PROBLEM REQUIREMENTS: Every entry is to be copied exactly as written, and the pictures are to be skipped.
---------- DATA RECORDS
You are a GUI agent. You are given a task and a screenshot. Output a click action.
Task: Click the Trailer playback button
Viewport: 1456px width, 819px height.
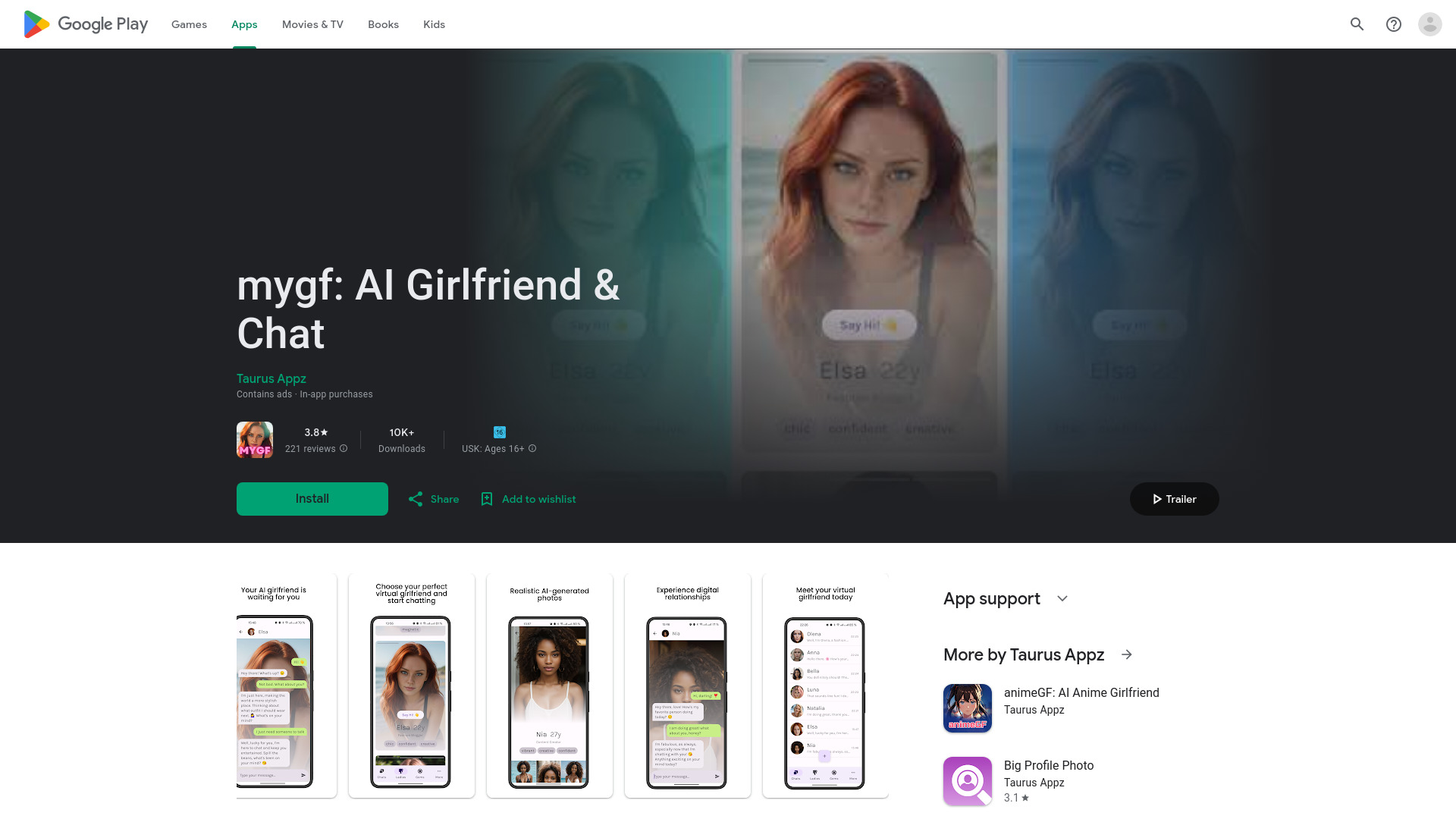[1174, 499]
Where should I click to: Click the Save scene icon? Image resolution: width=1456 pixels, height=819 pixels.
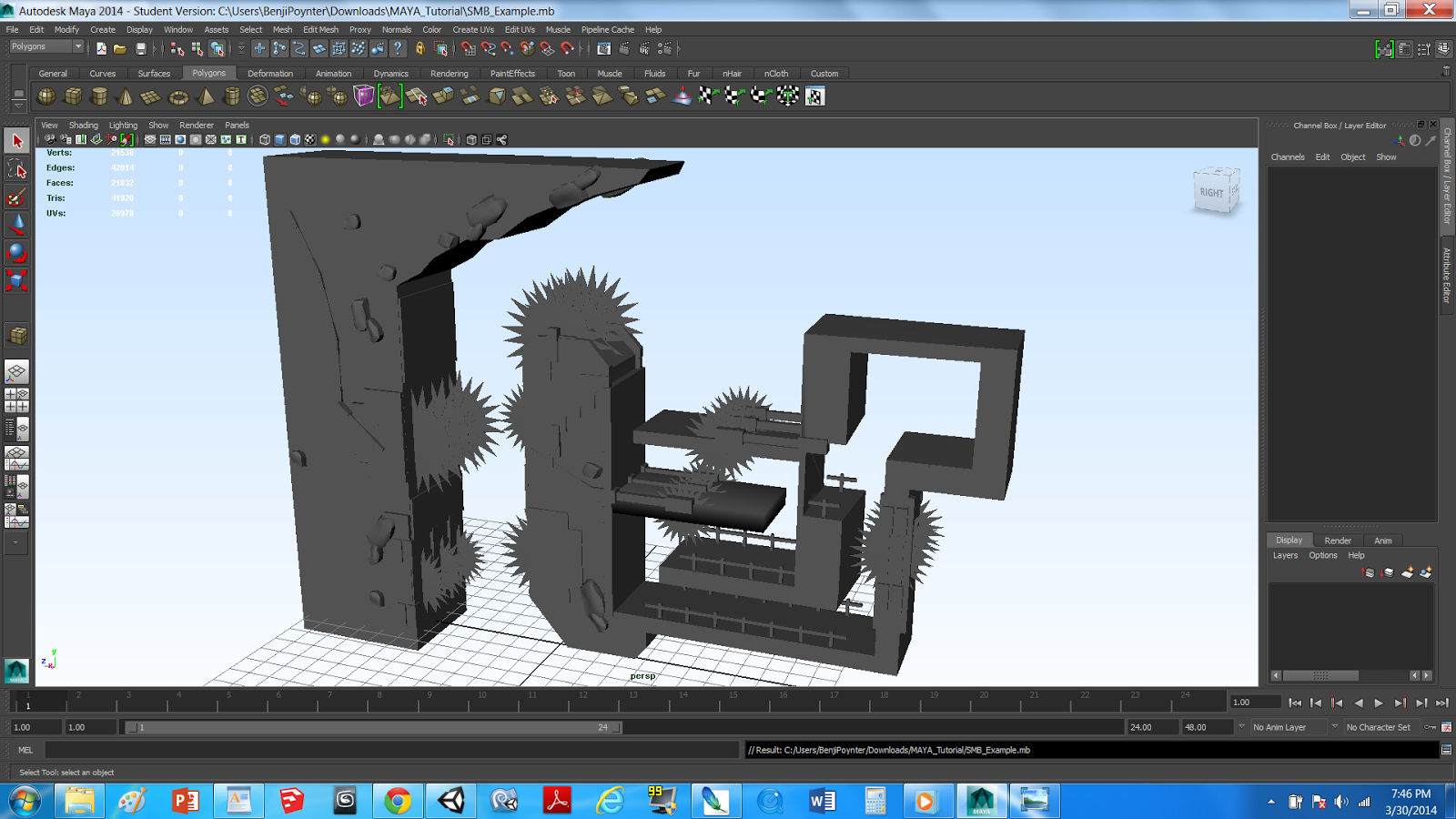pos(140,49)
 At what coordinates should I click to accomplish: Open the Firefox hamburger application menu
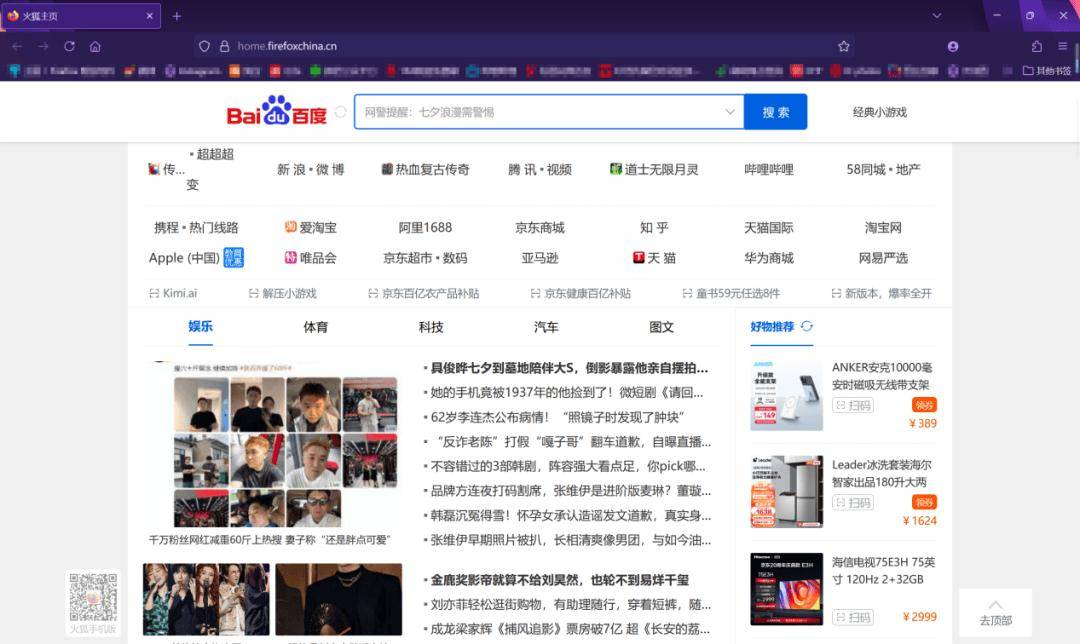(x=1063, y=46)
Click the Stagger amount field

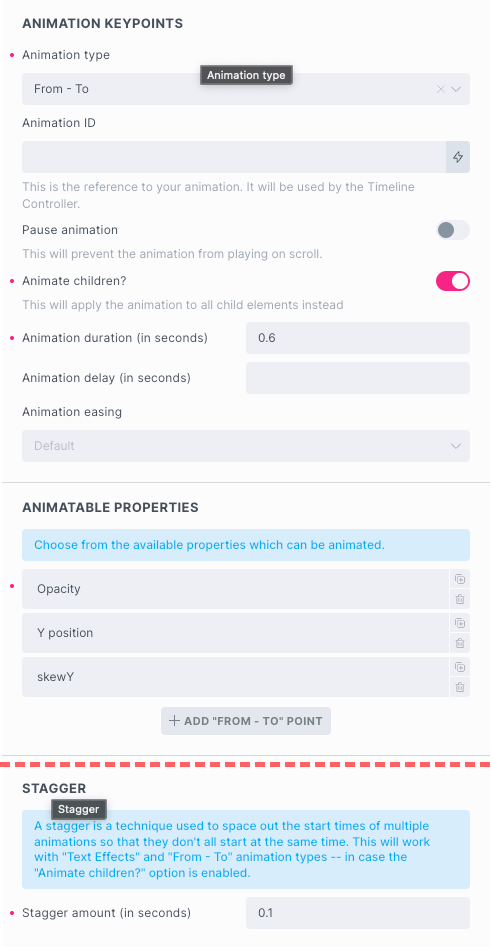358,913
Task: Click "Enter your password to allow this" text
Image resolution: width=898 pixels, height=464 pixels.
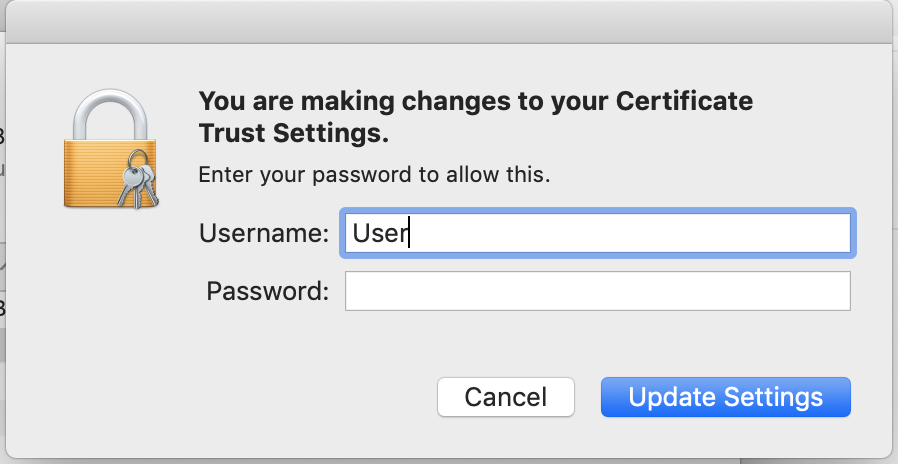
--------------------
ANSWER TO THE EXERCISE:
You are a GUI agent. You are given a task and a screenshot. Output a click action.
Task: Click the Trailer playback button
Viewport: 1456px width, 819px height.
[1174, 499]
Where should I click to: Click the Save scene icon? Image resolution: width=1456 pixels, height=819 pixels.
pos(140,49)
 At what coordinates should I click to accomplish: Open the Firefox hamburger application menu
(x=1063, y=46)
Click the Stagger amount field

358,913
Task: Click "Enter your password to allow this" text
Image resolution: width=898 pixels, height=464 pixels.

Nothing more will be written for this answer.